• REQUIRED TASK: Can you retype every line of the material below, character for character?

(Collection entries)
-------------------------

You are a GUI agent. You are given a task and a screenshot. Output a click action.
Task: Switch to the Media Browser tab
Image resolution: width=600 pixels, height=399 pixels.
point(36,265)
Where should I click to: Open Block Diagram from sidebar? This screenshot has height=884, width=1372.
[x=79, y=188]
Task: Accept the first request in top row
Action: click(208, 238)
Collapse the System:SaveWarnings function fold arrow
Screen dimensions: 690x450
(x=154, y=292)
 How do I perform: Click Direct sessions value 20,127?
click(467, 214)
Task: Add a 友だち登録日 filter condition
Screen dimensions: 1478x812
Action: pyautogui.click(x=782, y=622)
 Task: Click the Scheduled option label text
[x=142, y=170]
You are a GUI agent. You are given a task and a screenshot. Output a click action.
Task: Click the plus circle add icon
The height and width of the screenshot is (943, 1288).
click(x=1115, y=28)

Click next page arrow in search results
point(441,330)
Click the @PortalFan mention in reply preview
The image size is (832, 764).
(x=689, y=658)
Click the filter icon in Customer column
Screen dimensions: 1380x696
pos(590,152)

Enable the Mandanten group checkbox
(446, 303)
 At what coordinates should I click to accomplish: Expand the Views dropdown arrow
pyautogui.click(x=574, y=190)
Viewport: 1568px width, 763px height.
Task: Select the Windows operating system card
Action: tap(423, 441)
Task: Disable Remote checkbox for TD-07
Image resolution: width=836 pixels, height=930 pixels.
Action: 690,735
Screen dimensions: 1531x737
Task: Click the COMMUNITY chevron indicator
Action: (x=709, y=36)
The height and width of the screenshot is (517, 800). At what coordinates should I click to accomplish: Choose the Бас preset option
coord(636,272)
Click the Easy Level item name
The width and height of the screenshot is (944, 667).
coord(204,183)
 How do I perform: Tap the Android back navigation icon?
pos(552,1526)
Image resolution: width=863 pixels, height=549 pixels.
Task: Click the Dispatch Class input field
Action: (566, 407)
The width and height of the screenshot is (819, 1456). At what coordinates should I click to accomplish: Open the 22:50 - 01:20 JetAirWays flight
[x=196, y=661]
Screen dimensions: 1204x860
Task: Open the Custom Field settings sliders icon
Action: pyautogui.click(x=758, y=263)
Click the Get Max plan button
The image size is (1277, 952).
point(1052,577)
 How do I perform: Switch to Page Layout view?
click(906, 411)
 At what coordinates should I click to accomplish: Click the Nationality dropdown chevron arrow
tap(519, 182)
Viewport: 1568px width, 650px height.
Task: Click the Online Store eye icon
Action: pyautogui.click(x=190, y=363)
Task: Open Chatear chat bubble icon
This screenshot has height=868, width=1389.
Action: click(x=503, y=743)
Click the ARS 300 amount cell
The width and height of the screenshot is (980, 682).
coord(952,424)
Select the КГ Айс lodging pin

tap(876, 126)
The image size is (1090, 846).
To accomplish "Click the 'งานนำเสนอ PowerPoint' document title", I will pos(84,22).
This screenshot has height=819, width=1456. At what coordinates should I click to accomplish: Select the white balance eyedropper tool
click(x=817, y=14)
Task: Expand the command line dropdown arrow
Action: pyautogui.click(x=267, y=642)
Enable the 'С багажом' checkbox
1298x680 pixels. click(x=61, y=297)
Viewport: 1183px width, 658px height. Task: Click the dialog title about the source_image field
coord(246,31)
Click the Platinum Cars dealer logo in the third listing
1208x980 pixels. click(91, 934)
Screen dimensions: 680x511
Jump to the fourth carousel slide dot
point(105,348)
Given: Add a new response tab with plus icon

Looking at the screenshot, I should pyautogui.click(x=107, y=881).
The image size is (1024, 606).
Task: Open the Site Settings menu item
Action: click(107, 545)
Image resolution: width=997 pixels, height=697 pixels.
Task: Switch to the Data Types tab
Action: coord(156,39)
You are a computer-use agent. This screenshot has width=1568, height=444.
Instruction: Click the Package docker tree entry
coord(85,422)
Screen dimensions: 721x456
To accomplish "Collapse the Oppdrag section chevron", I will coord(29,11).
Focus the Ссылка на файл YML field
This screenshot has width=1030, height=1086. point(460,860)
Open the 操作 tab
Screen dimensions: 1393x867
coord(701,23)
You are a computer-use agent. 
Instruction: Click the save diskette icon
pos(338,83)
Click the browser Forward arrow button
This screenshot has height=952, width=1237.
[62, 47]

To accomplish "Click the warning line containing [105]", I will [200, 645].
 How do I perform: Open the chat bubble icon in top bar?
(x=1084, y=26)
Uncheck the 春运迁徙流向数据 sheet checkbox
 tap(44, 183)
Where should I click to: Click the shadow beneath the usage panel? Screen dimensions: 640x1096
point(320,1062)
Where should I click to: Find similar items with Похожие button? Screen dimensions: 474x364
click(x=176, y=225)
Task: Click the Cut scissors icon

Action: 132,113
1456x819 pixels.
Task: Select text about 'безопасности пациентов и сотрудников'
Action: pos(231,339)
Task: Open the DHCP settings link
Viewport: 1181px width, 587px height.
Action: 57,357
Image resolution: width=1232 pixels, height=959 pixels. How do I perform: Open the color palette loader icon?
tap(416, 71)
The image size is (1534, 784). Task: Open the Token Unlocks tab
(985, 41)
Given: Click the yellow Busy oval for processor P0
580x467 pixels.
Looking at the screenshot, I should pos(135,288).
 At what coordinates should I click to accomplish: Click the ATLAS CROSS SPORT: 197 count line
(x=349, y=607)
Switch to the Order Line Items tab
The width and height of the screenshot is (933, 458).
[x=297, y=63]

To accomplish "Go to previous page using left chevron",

-------------------------

• EXERCISE SOLUTION:
You are a GUI agent. You are given a task and a screenshot. Output a click action.
Task: Switch to the Media Browser tab
Image resolution: width=600 pixels, height=399 pixels.
point(36,265)
Where should I click to: Open Block Diagram from sidebar? This screenshot has height=884, width=1372.
[x=79, y=188]
Task: Accept the first request in top row
Action: click(208, 238)
Collapse the System:SaveWarnings function fold arrow
Screen dimensions: 690x450
(x=154, y=292)
 How do I perform: Click Direct sessions value 20,127?
click(467, 214)
Task: Add a 友だち登録日 filter condition
Screen dimensions: 1478x812
Action: pyautogui.click(x=782, y=622)
 Task: Click the Scheduled option label text
[x=142, y=170]
You are a GUI agent. You are given a task and a screenshot. Output a click action.
Task: Click the plus circle add icon
The height and width of the screenshot is (943, 1288).
click(x=1115, y=28)

Click next page arrow in search results
point(441,330)
Click the @PortalFan mention in reply preview
The image size is (832, 764).
(x=689, y=658)
Click the filter icon in Customer column
Screen dimensions: 1380x696
pos(590,152)

Enable the Mandanten group checkbox
(446, 303)
 At what coordinates should I click to accomplish: Expand the Views dropdown arrow
pyautogui.click(x=574, y=190)
Viewport: 1568px width, 763px height.
Task: Select the Windows operating system card
Action: tap(423, 441)
Task: Disable Remote checkbox for TD-07
Image resolution: width=836 pixels, height=930 pixels.
Action: 690,735
Screen dimensions: 1531x737
Task: Click the COMMUNITY chevron indicator
Action: (x=709, y=36)
The height and width of the screenshot is (517, 800). At what coordinates should I click to accomplish: Choose the Бас preset option
coord(636,272)
Click the Easy Level item name
The width and height of the screenshot is (944, 667).
coord(204,183)
 How do I perform: Tap the Android back navigation icon?
pos(552,1526)
Image resolution: width=863 pixels, height=549 pixels.
Task: Click the Dispatch Class input field
Action: (566, 407)
The width and height of the screenshot is (819, 1456). At what coordinates should I click to accomplish: Open the 22:50 - 01:20 JetAirWays flight
[x=196, y=661]
Screen dimensions: 1204x860
Task: Open the Custom Field settings sliders icon
Action: pyautogui.click(x=758, y=263)
Click the Get Max plan button
The image size is (1277, 952).
point(1052,577)
 How do I perform: Switch to Page Layout view?
click(906, 411)
 At what coordinates should I click to accomplish: Click the Nationality dropdown chevron arrow
tap(519, 182)
Viewport: 1568px width, 650px height.
Task: Click the Online Store eye icon
Action: pyautogui.click(x=190, y=363)
Task: Open Chatear chat bubble icon
This screenshot has height=868, width=1389.
Action: click(x=503, y=743)
Click the ARS 300 amount cell
The width and height of the screenshot is (980, 682).
coord(952,424)
Select the КГ Айс lodging pin

tap(876, 126)
The image size is (1090, 846).
To accomplish "Click the 'งานนำเสนอ PowerPoint' document title", I will pos(84,22).
This screenshot has height=819, width=1456. At what coordinates should I click to accomplish: Select the white balance eyedropper tool
click(x=817, y=14)
Task: Expand the command line dropdown arrow
Action: pyautogui.click(x=267, y=642)
Enable the 'С багажом' checkbox
1298x680 pixels. click(x=61, y=297)
Viewport: 1183px width, 658px height. Task: Click the dialog title about the source_image field
coord(246,31)
Click the Platinum Cars dealer logo in the third listing
1208x980 pixels. click(91, 934)
Screen dimensions: 680x511
Jump to the fourth carousel slide dot
point(105,348)
Given: Add a new response tab with plus icon

Looking at the screenshot, I should pyautogui.click(x=107, y=881).
The image size is (1024, 606).
Task: Open the Site Settings menu item
Action: click(107, 545)
Image resolution: width=997 pixels, height=697 pixels.
Task: Switch to the Data Types tab
Action: coord(156,39)
You are a computer-use agent. This screenshot has width=1568, height=444.
Instruction: Click the Package docker tree entry
coord(85,422)
Screen dimensions: 721x456
To accomplish "Collapse the Oppdrag section chevron", I will coord(29,11).
Focus the Ссылка на файл YML field
This screenshot has width=1030, height=1086. point(460,860)
Open the 操作 tab
Screen dimensions: 1393x867
coord(701,23)
You are a computer-use agent. 
Instruction: Click the save diskette icon
pos(338,83)
Click the browser Forward arrow button
This screenshot has height=952, width=1237.
[62, 47]

To accomplish "Click the warning line containing [105]", I will [200, 645].
 How do I perform: Open the chat bubble icon in top bar?
(x=1084, y=26)
Uncheck the 春运迁徙流向数据 sheet checkbox
 tap(44, 183)
Where should I click to: Click the shadow beneath the usage panel? Screen dimensions: 640x1096
point(320,1062)
Where should I click to: Find similar items with Похожие button? Screen dimensions: 474x364
click(x=176, y=225)
Task: Click the Cut scissors icon

Action: 132,113
1456x819 pixels.
Task: Select text about 'безопасности пациентов и сотрудников'
Action: pos(231,339)
Task: Open the DHCP settings link
Viewport: 1181px width, 587px height.
Action: 57,357
Image resolution: width=1232 pixels, height=959 pixels. How do I perform: Open the color palette loader icon?
tap(416, 71)
The image size is (1534, 784). Task: Open the Token Unlocks tab
(985, 41)
Given: Click the yellow Busy oval for processor P0
580x467 pixels.
Looking at the screenshot, I should pos(135,288).
 At what coordinates should I click to accomplish: Click the ATLAS CROSS SPORT: 197 count line
(x=349, y=607)
Switch to the Order Line Items tab
The width and height of the screenshot is (933, 458).
[x=297, y=63]

To accomplish "Go to previous page using left chevron",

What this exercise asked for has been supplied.